COVID-19 is the world’s greatest public health crisis in over a century. In most global crises, the real economy is undermined, and solving the crisis means restarting the economy. Here, the world has been required to shut down much of its economy to fight the health crisis. This abrupt curtailment of the real economy to address the public health crisis has transmitted to the financial economy, disrupting markets and liquidity and depressing asset prices. That sequence is very different from 2008 when a crisis erupted in the financial economy and transmitted to the real economy. Thus, comparisons between today and 2008 must be made carefully. Having said that, three critical lessons from 2008 have thus far gone unheeded:
Never before have so much science and innovation been focused on solving a single problem. But we should also be very mindful of what the aftermath of the crisis might look like. Will we continue to turn inward or join together to solve big global problems?
-
We are in this together. Accounts of the G20 response to the 2008 crisis touch on the initial messiness of coordination, but for the most part, government leaders quickly understood that they would either stand together to solve the crisis, or they would fall separately.
More than a decade later, a growing number of countries have now turned inward in the false belief that, like medieval fortresses, they can pull up a drawbridge and isolate themselves from the rest of a modern, tightly interconnected world in which trade comprises 60 percent of global GDP. Competition rather than cooperation has characterized some of the responses to the pandemic.
While it is likely that this crisis will accelerate the reconfiguration of global supply chains that was already underway, it is important for us to pause and consider what we stand to lose if de-globalization continues on its current path. Medical experts understand that viruses and epidemiology do not recognize borders and have set an example for all of us in how they are sharing information aimed at mitigating the spread of the virus, treating the ill, and creating a vaccine. They know that a half-hearted and fragmented approach to a global enemy is not going to work. Global coordination worked in 2008, and we should apply it to this crisis as well. -
Act now, not later. While we had multiple warnings over recent years that health-care systems around the world were not equal to the inevitable outbreak of a pandemic, our continued focus on the here and now distracted us from planning for the long term. But pandemics are not the only long-term global challenge we continue to kick down the road. As long-term stewards of our clients’ assets, State Street has urged companies and their boards to focus on the long-term risks to their ability to generate value. And, while institutional capital is more important than ever in helping to solve the long-term challenges we face as a society, investors alone cannot remedy destabilizing global forces like pandemics, climate change, or inequities tied to wealth, education, or health-care access. Focusing on the long term has to be part of our daily work, whether we are investors or government leaders. Like the financial regulators in the wake of the 2008 crisis, we need to take action today to avoid bigger problems in the future.
-
Leadership matters. We know from history in general, and the 2008 financial crisis in particular, that effective leadership makes all the difference during difficult times. Governments and institutions need to provide leadership and the infrastructure and expertise required to make progress. Unfortunately, in the decade since the financial crisis, many of the postwar multilateral institutions have declined in influence and effectiveness, and too many governments are polarized. This pandemic should be a wake-up call for all of us to re-examine the government’s role and capability to lead in times of crisis, both at home and abroad. If the government cannot protect the health and safety of its citizens against enemies seen and unseen, what is its purpose? This is a time for government leaders to step up and take responsibility, to focus on our common humanity and the better angels of our nature.

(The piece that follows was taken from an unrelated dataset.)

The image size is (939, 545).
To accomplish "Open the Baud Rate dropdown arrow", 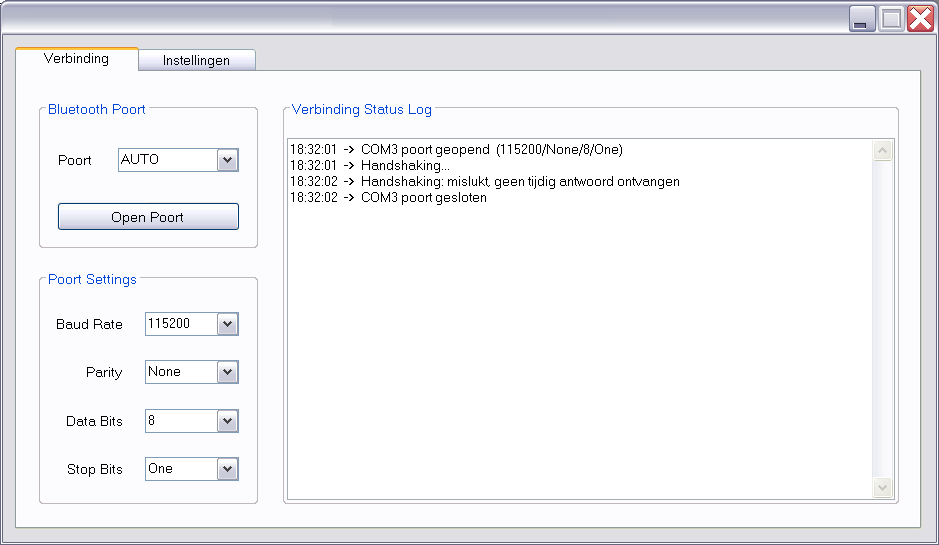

I have no doubt that we will ultimately win the fight against COVID-19: Never before have so much science and innovation been focused on solving a single problem. But we should also be very mindful of what the aftermath of the crisis might look like. Will we continue to turn inward or join together to solve big global problems? Will we act now to fend off tomorrow’s disasters or continue to kick the can down the road? Will we hold our national and international leaders to the highest standards of integrity and effectiveness or succumb to the disease of indifference and cynicism? None of us individually can control the COVID-19 pandemic, but we can control our reaction to it—and the lessons we draw from it.